TEDBİR KARARI; İstanbul 4.Fikrî ve Sınaî Haklar Hukuk Mahkemesi 08/12/2022 tarihli 2022/52 E. sayılı ara kararıyla; "...Tüm dosya kapsamı, Taraflar arasında akdedilen 04/02/2013, 07/04/2014 ve 25/01/2017 tarihli distribütörlük sözleşmesi yaklaşık ispat koşulları dikkate alınarak değerlendirildiğinde talebe konu tedbir yönünden yasal şartların oluştuğuna kanaat getirilmekle davacının tedbir talebinin kabulü yönünde -6100 sayılı HMK'nın 389-390 maddeleri ile 6769 sayılı Sınai Mülkiyet Kanunu'nun 159.maddesi gereğince İHTİYATİ TEDBİR TALEBİNİN takdiren 100.000,00 TL (yüzbintürklirası) nakdi teminat veya aynı miktarda kesin ve süresiz banka teminat mektubu ibrazı şartıyla KABULÜ İLE, -Dava konusu davalı adına tescilli ... numaralı ile 28.sınıfta tescilli markasının, davacı ve davacının distribütörleri ve müşterileri aleyhine kullanımının engellenmesine ve 3.kişilere devrinin önlenmesine, (devrin önlenmesi kararı yönünden TPMK'ya müzekkere yazılmasına, ) Sair tedbir kararının 6100 sayılı HMK'nın 393/2 maddesi gereğince, İstanbul İcra Dairesi aracı kılınarak infazına" karar verilmiştir.

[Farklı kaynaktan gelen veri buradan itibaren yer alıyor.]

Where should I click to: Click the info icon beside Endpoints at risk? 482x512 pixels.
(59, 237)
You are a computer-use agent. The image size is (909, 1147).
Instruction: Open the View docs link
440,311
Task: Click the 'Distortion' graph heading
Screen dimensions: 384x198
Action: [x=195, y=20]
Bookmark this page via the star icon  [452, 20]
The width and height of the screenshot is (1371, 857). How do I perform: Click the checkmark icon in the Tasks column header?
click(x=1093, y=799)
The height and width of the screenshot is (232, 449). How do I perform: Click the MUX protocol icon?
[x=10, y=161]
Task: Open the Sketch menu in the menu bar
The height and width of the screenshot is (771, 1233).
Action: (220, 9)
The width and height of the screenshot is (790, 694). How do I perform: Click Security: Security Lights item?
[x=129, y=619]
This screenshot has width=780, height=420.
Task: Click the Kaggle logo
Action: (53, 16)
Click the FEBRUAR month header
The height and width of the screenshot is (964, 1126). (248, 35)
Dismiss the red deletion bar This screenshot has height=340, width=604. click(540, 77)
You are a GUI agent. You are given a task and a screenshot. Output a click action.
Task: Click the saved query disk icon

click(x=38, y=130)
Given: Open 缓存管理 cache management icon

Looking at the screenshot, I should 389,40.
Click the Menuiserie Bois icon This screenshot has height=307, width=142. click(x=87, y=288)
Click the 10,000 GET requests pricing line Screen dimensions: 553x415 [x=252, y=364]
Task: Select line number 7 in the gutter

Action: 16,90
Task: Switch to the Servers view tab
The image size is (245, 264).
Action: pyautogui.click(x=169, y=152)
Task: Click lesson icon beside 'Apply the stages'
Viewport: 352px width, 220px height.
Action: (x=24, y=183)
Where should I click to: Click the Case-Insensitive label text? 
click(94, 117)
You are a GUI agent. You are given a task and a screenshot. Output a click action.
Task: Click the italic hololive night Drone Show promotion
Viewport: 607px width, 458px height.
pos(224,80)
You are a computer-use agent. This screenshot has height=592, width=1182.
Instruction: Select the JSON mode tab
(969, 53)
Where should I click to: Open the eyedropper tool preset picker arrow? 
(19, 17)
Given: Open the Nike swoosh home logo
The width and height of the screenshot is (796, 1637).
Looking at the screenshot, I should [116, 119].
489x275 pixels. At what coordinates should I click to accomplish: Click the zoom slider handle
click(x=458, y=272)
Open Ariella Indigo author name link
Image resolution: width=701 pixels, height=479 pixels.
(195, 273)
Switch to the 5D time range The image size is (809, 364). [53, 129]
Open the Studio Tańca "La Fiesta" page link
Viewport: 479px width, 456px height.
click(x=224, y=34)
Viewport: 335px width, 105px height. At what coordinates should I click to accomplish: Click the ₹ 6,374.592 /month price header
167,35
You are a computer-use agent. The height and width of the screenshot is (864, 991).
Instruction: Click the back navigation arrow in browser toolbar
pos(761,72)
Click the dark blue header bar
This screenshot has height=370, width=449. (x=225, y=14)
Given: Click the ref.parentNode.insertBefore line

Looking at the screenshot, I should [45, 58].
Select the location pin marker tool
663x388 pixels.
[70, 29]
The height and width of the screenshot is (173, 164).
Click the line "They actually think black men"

TEDBİRE İTİRAZ; Davalı karşı davacı birleşen dosyada davalı vekilinin 20/12/2022 tarihli ihtiyati tedbire itiraz dilekçesinde; nihai karar ile birlikte verilecek bir kararın ihtiyati tedbir kararı olarak verilmesinin usul ve esas yönünden yasaya uygun olmadığını, ihtiyati tedbir kararının kapsamının çok geniş tutulduğunu, belirlenen teminat miktarının çok düşük olduğunu beyanla, mahkemece verilen 08/12/2022 tarihli ihtiyati tedbir kararının kaldırılmasını, mahkeme aksi kanaatte ise teminat miktarının 5.000.000,00 TL'ye artırılmasına karar verilmesini talep etmiştir.
TEDBİRE İTİRAZIN REDDİ KARARI; İstanbul 4.Fikrî ve Sınaî Haklar Hukuk Mahkemesi 11/01/2023 tarihli 2022/52 E. sayılı ara kararıyla; "...Mahkemenin 11/01/2023 tarihli murafaa duruşmasında asıl dava, karşı dava ve birleşen dava kapsamı, tarafların ihtiyati tedbir kararına yönelik beyan ve itirazları, yaklaşık ispat şartı dikkate alınarak değerlendirildiğinde, Mahkemece verilen tedbir kararının hukuka uygun olduğuna kanaat getirilmekle, davalı karşı davacı birleşen dosyada davalı vekilinin itirazlarının reddine" karar verilmiştir.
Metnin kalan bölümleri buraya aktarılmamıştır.